2.3. Named graphs

This section describes named graphs, which are stored in memory and can be referenced by a user-defined name. When Neo4j is restarted, named graphs are lost and will need to be reloaded.

As it can take some time to load large graphs into the algorithm data structures, you can pre-load graphs and then later refer to them by name when calling graph algorithm procedures. After usage, they can be removed from memory to free resources used.

2.3.1. Visibility of named graphs

Loading, using, listing, and removing named graphs are user-related management operations. Graphs created by a different Neo4j user are not accessible at any time.

2.3.2. Loading a named graph

We can load named graphs using either a node-label and relationship-type or a Cypher projection.

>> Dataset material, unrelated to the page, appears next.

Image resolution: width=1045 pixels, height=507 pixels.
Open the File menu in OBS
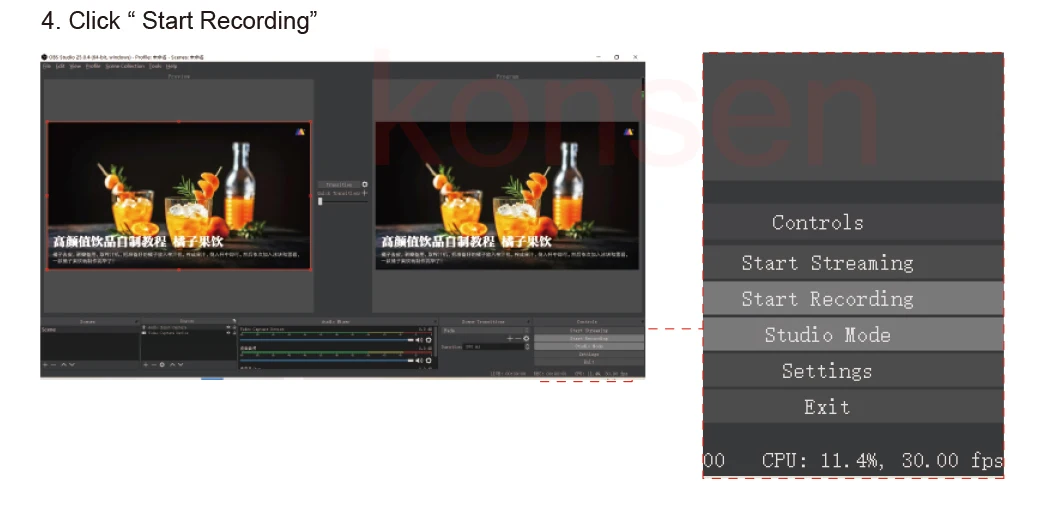46,66
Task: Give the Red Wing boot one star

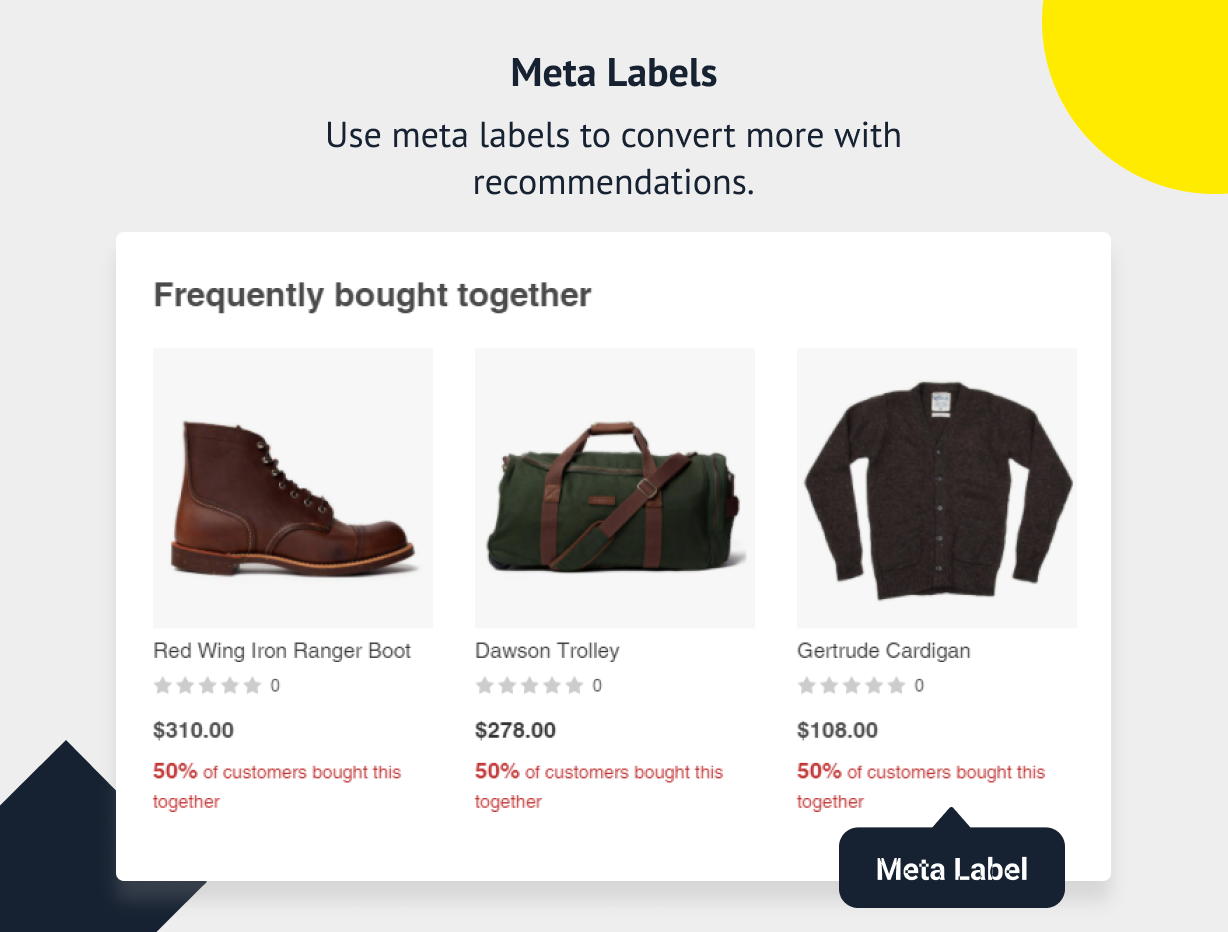Action: (x=162, y=686)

The following will load a graph with the name 'my-graph', for node label Label and relationship type REL_TYPE

CALL algo.graph.load('my-graph', 'Label', 'REL_TYPE', {graph: 'huge' /*, ... other config */})
YIELD name, graph, direction, undirected, sorted, nodes, loadMillis, alreadyLoaded,
      nodeProperties, relationshipProperties, relationshipWeight, loadNodes, loadRelationships;

If we want to load a graph based on a Cypher projection, we should specify graph:'cypher' in the config.

The following will load a named graph using Cypher projections for nodes and relationships. 

CALL algo.graph.load('my-graph',
  'MATCH (n) RETURN id(n) AS id',
  'MATCH (a)-->(b) RETURN id(a) AS source, id(b) AS target',
  {graph:'cypher' /*, ... other config */})
YIELD name, graph, direction, undirected, sorted, nodes, loadMillis, alreadyLoaded,
      nodeProperties, relationshipProperties, relationshipWeight, loadNodes, loadRelationships;

Once we’ve loaded a named graph we can return details about it.

The following will return details about a named graph: 

CALL algo.graph.info('my-graph')
YIELD name, type, direction, exists, removed, nodes;

Besides node and relationship counts, the procedure can compute information about degree distributions, i.e. the number of relationships per node. By default, the distribution values are not computed.

The following will enable computing information about degree distributions: 

CALL algo.graph.info('my-graph', true)
YIELD name, type, direction, exists, removed, nodes, min, max, mean, p50, p75, p90, p95, p99, p999;

In order to set the direction and concurrency for the degree computation, we can provide a parameter map instead: 

CALL algo.graph.info('my-graph', {direction: 'OUTGOING', concurrency: 8 })
YIELD name, type, direction, exists, removed, nodes, min, max, mean, p50, p75, p90, p95, p99, p999;

2.3.3. Using a named graph

We can use our named graph in queries by specifying its name in the graph key of config.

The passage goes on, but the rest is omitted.